• _EXERCISE PROMPT_:
The line containing "The width and" marks the start. Restate it and every following line through the end of the records exactly, and nothing else, leaving out the pictures.

• _GIVEN DATA_:

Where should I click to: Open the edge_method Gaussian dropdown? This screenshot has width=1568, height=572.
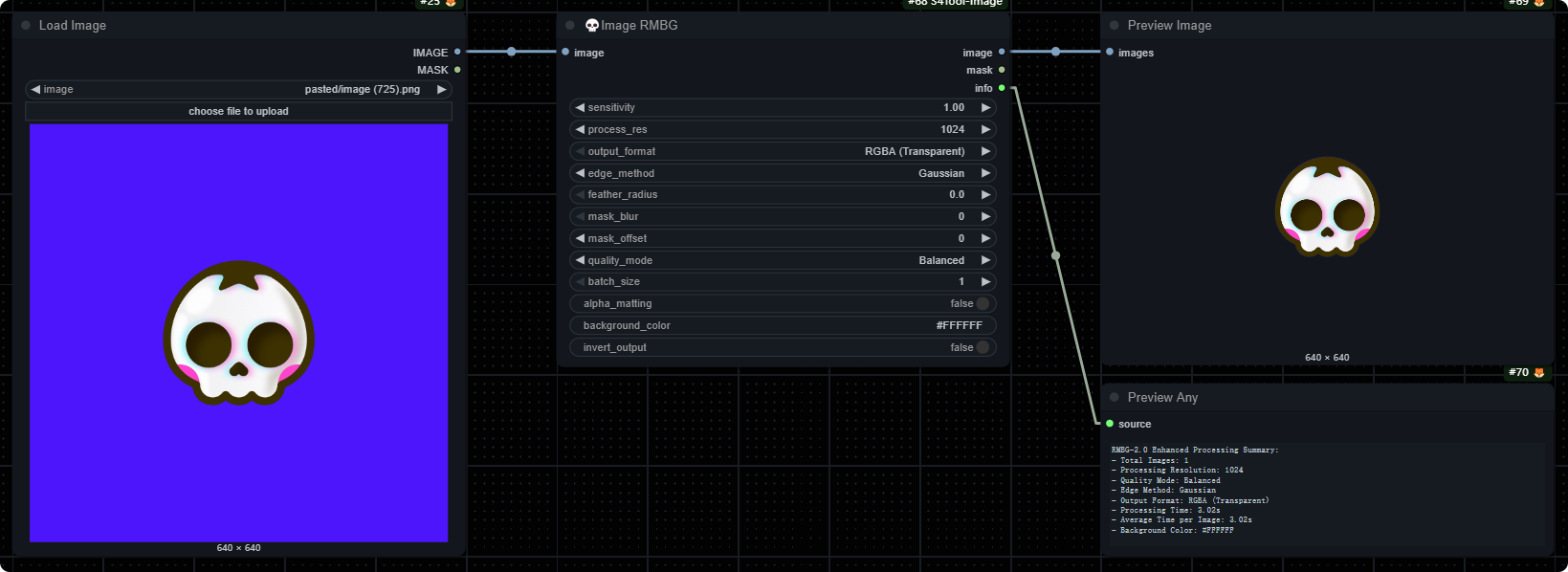click(783, 173)
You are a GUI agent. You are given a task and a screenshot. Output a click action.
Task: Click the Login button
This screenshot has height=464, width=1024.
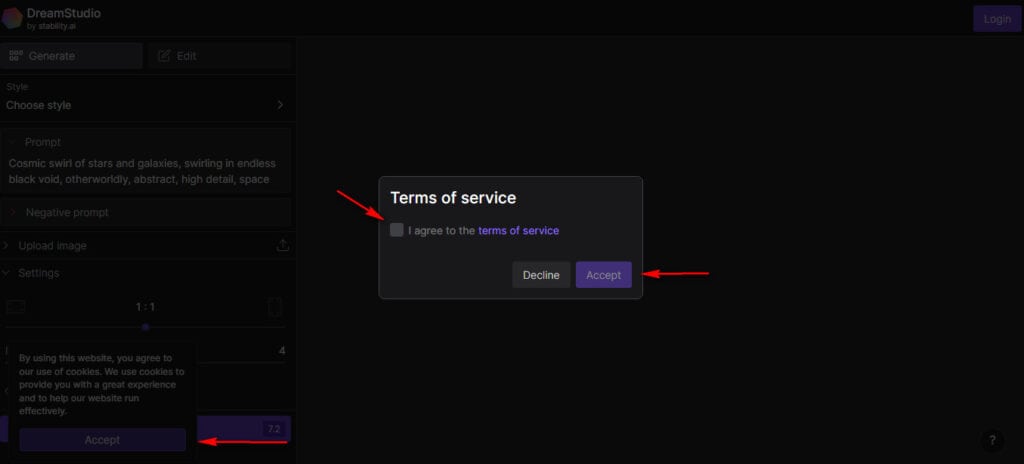click(x=997, y=18)
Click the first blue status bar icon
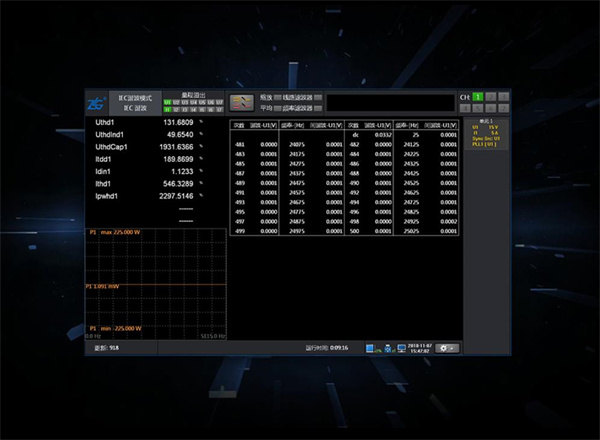This screenshot has height=440, width=600. 370,348
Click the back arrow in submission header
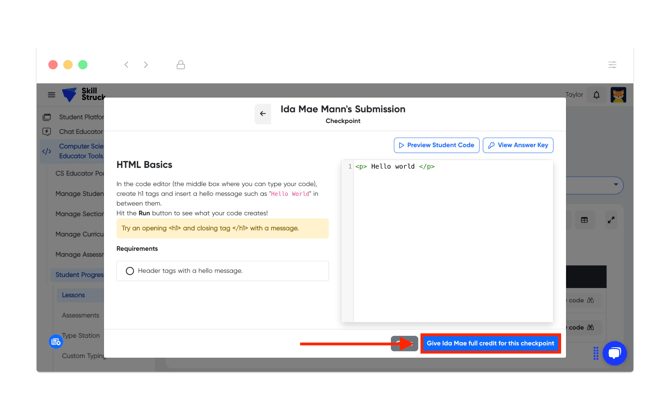Viewport: 670px width, 418px height. click(x=263, y=114)
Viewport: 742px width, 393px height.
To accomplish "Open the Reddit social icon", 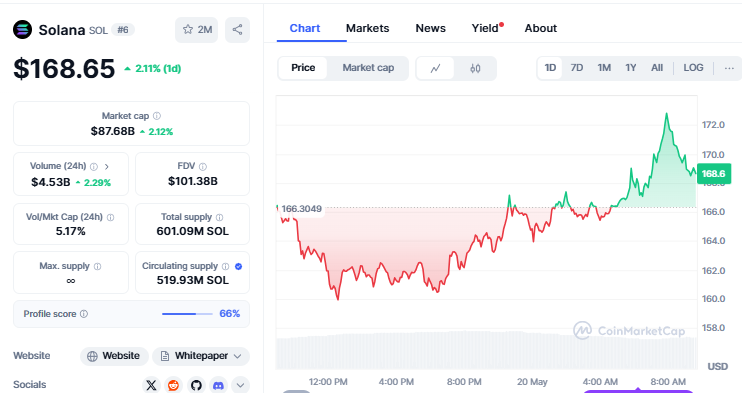I will 173,385.
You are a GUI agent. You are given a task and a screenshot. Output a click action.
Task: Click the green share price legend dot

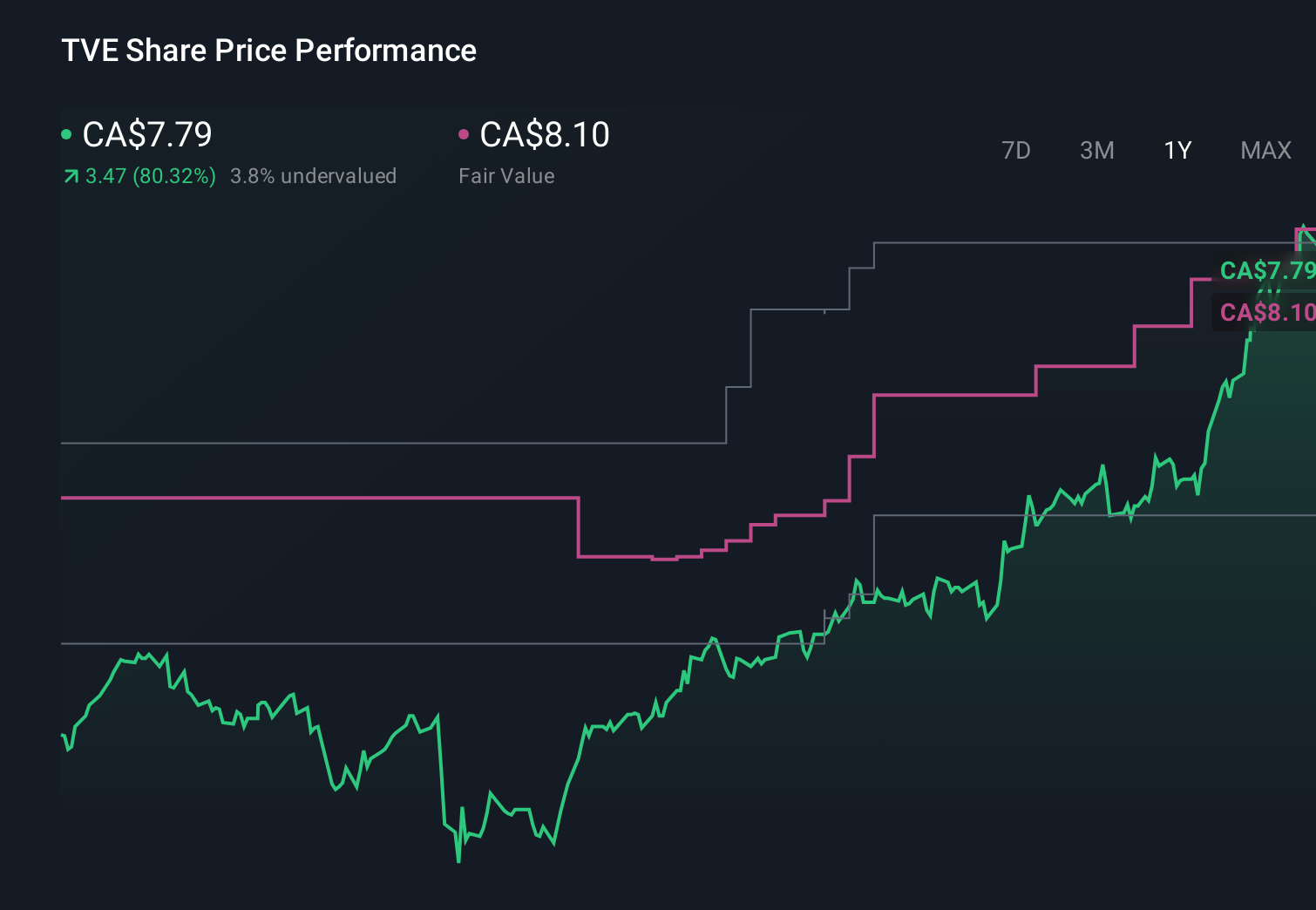(x=65, y=134)
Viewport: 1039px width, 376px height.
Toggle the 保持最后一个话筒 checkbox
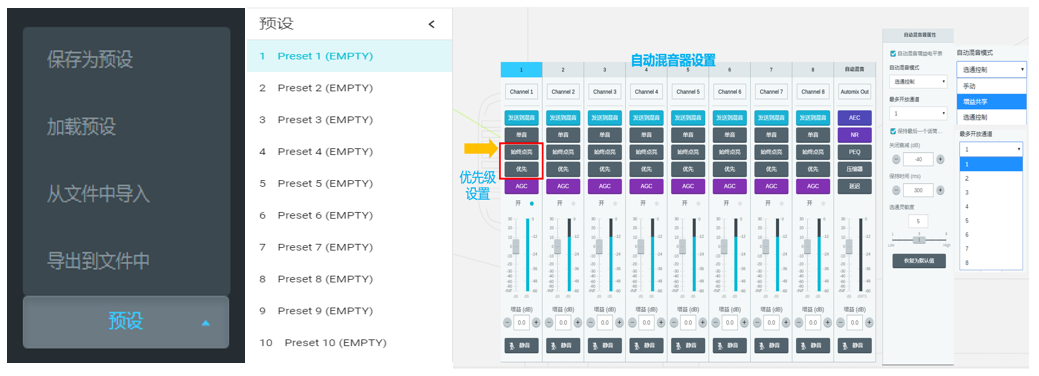tap(893, 131)
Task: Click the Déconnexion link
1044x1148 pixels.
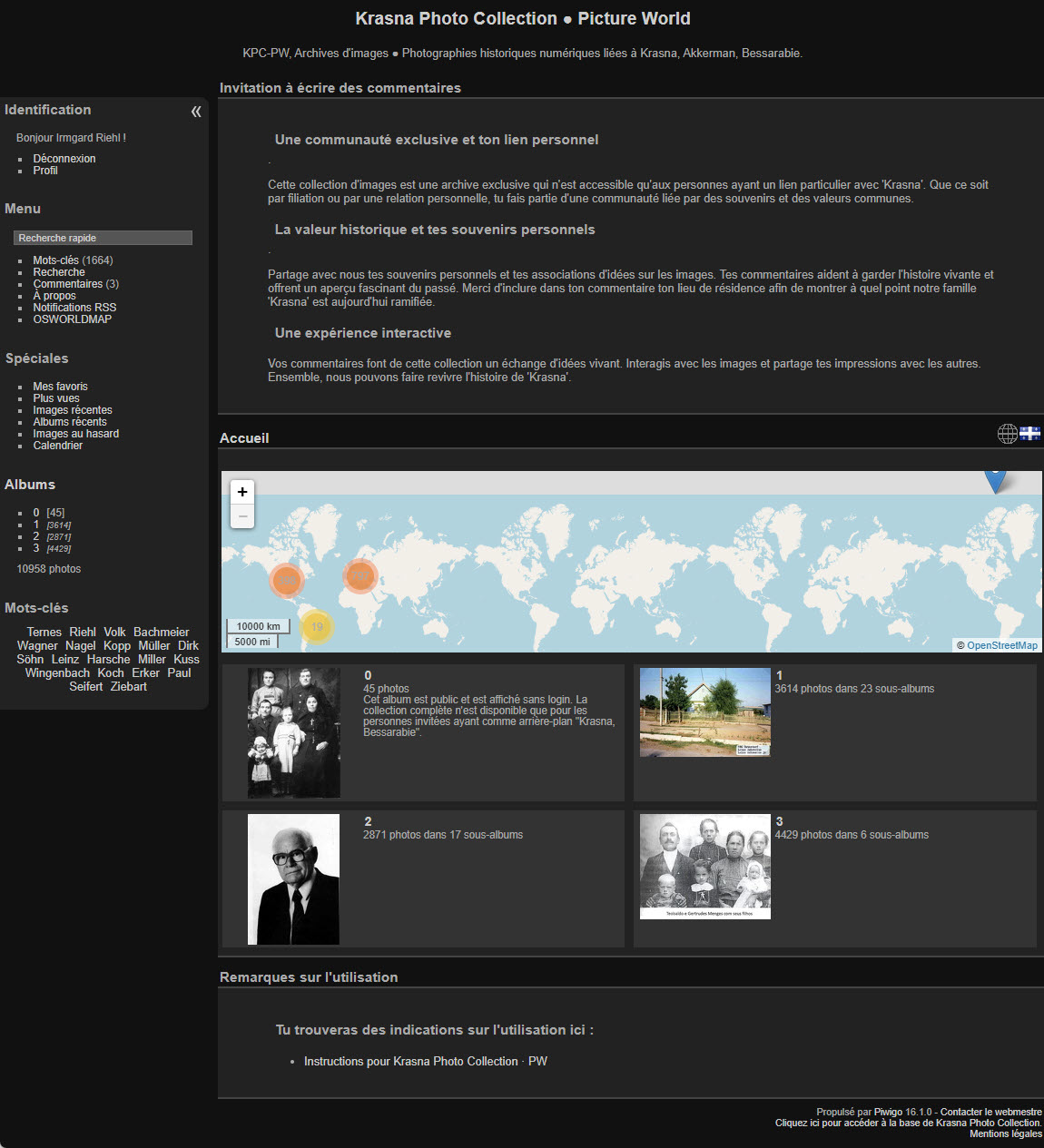Action: click(x=64, y=159)
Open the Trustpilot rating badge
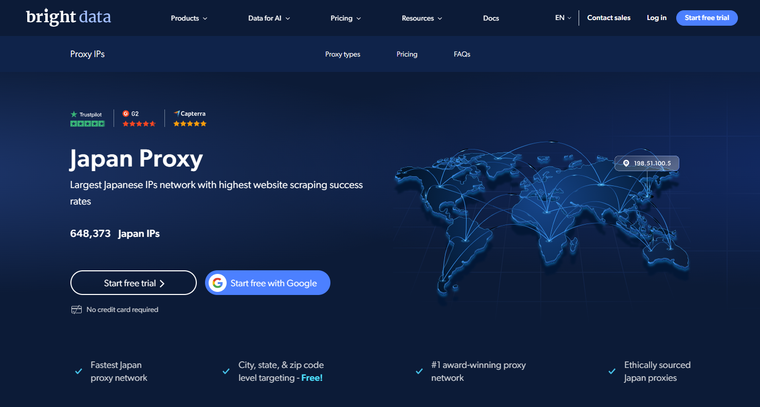The height and width of the screenshot is (407, 760). tap(87, 119)
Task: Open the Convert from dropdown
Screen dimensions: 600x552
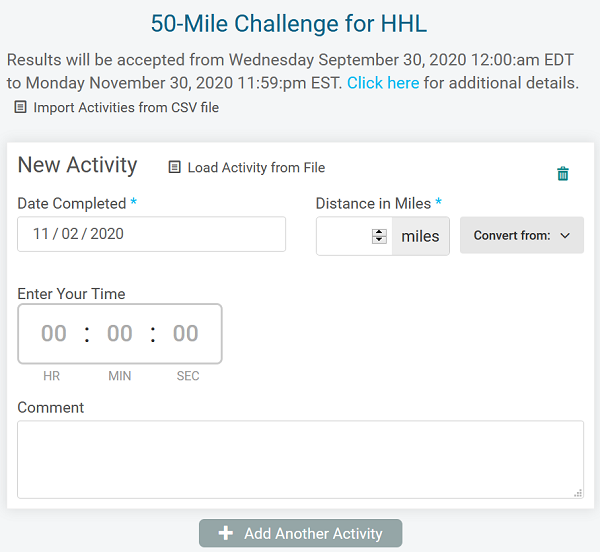Action: pos(522,235)
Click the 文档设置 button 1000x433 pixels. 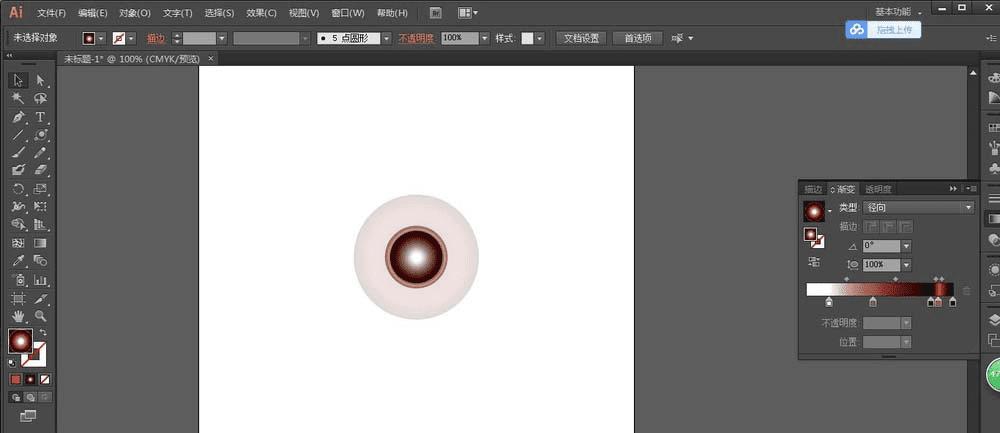pos(581,38)
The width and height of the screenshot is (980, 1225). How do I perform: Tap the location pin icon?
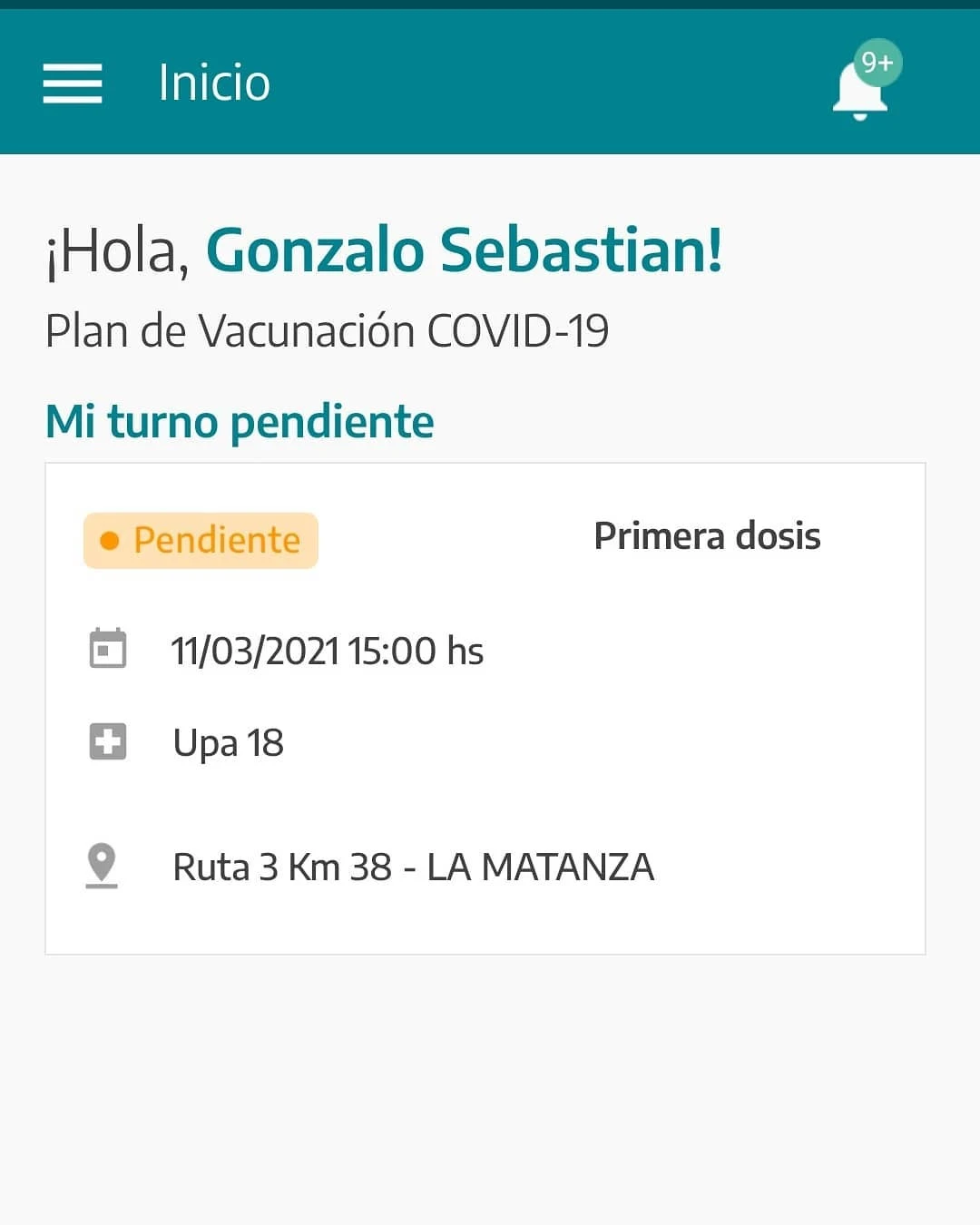tap(102, 865)
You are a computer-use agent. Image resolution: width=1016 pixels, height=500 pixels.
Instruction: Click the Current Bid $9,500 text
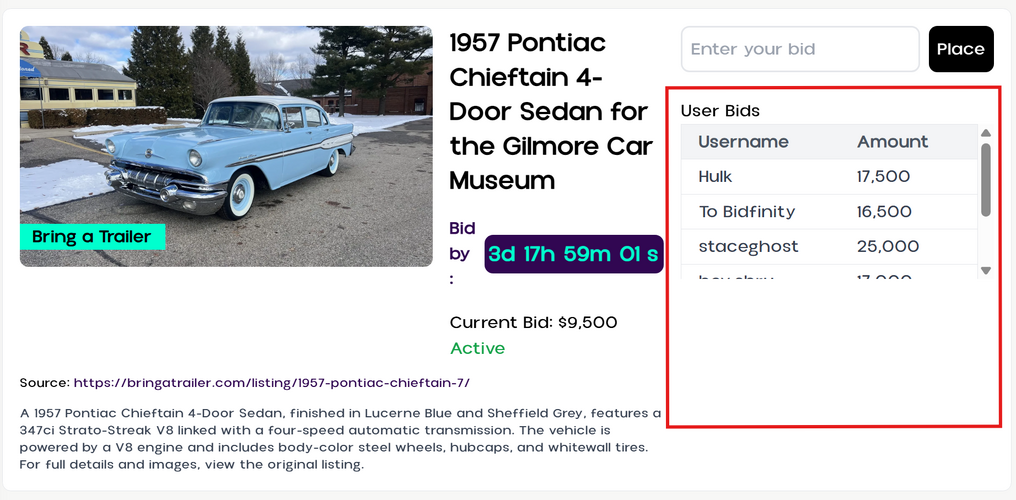tap(533, 322)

• _WRITTEN RESPONSE_:
The width and height of the screenshot is (980, 1225). How do I perform: Tap the location pin icon?
tap(102, 865)
You are a computer-use agent. Image resolution: width=1016 pixels, height=500 pixels.
Instruction: Click the Current Bid $9,500 text
tap(533, 322)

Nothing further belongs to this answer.